Who has the time, though? Friendships take work. Jodyne L. Speyer, author of Dump ’Em: How to Break Up with Anyone from Your Best Friend to Your Hairdresser, says it's harder to find time for friends because with time and age "we partner up, have a family, move, [and] get a full-time job." As much as we'd like to believe that we grow out of our insecurities and self-esteem issues with each passing year, that just isn't the case. "As we get older," Levine says, "we tend to be more self-conscious." She adds that many "mistakenly think that everyone already has their friends," which, she urges, could not be any farther from the truth. 

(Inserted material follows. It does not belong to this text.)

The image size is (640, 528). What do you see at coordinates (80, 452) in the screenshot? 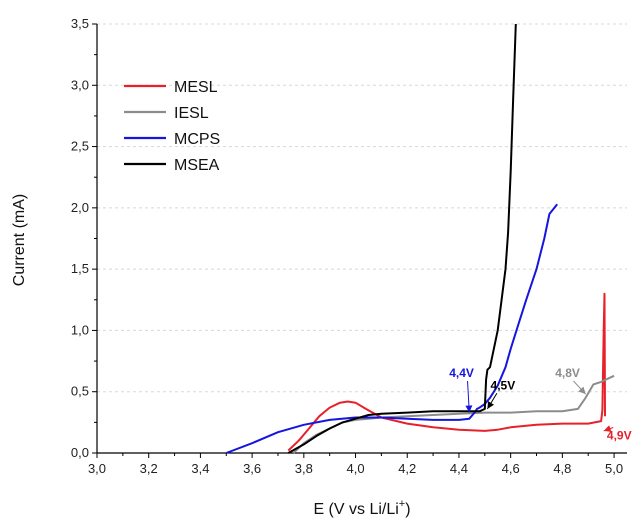
I see `y-tick-label: 0,0` at bounding box center [80, 452].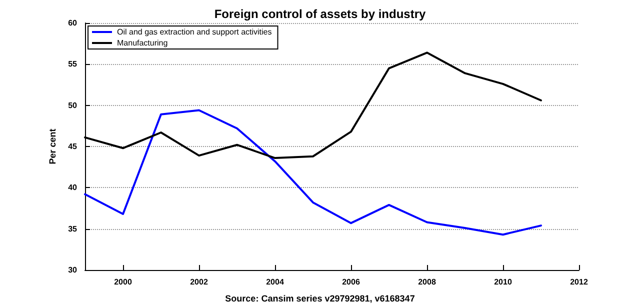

So, how do we fight this fear of rejection and swallow the bitter pill that, hey, we may not have as many friends as we once did, but the ones we do have are damn good ones and worth working for? Easy. Be bold and take note of the following six steps. You may only be able to count your besties on one hand, but that just means your other hand is free to high-five, wave, or shake hello. 

Find a hobby
"Friendships develop effortlessly when people have shared interests and see each other regularly, slowing transitioning from acquaintances to friends," Levine says. Finding and doing what makes you happy is important to your overall sense of well-being. And in most cases, you aren't alone in your interests. "Choose activities that you can enjoy," Bonior advises, "so that even if you don't make friends at first, you at least are keeping yourself engaged with the world."